Dataset:
# # #

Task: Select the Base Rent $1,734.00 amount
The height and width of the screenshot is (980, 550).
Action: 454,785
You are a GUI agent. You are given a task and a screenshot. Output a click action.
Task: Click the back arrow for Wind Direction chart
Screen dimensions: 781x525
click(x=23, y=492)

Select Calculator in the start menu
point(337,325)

# # #

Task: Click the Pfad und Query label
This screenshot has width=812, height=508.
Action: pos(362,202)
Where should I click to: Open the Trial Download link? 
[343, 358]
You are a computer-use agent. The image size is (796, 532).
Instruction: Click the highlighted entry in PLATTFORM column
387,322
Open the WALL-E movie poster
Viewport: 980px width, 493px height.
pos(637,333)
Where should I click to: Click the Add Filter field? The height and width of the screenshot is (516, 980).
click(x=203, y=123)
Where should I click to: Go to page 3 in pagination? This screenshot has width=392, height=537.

# # #

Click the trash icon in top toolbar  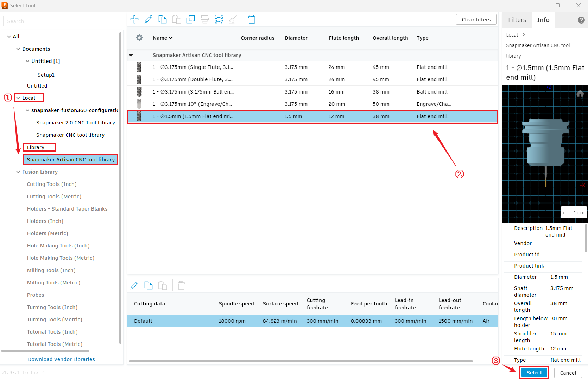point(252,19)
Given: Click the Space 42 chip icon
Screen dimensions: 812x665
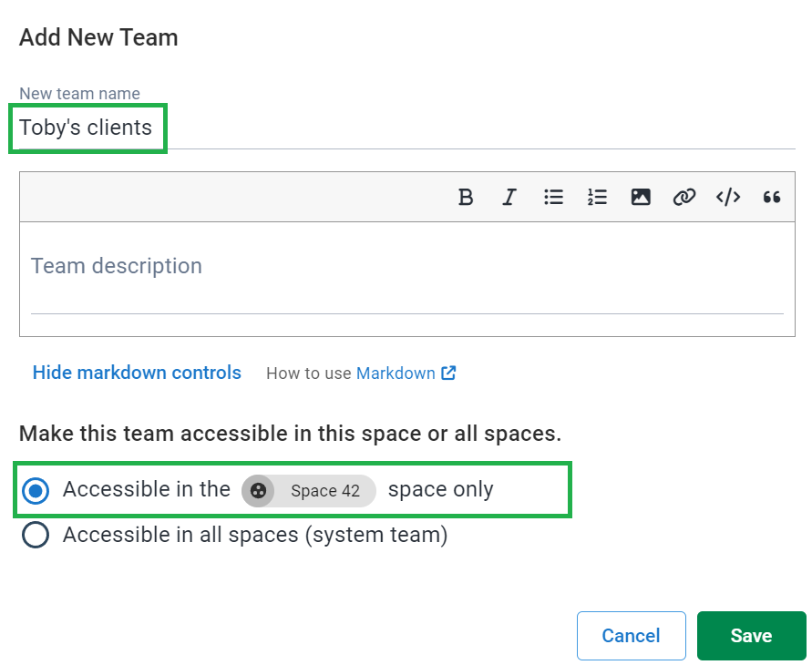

# # #

Task to carry out: Each line in the entries above, starting at the line with "Given: Click the Space 42 chip icon" and ending at the line with "Screen dimensions: 812x665", is to be printed exactly, and only those lines.

Result of this task:
Given: Click the Space 42 chip icon
Screen dimensions: 812x665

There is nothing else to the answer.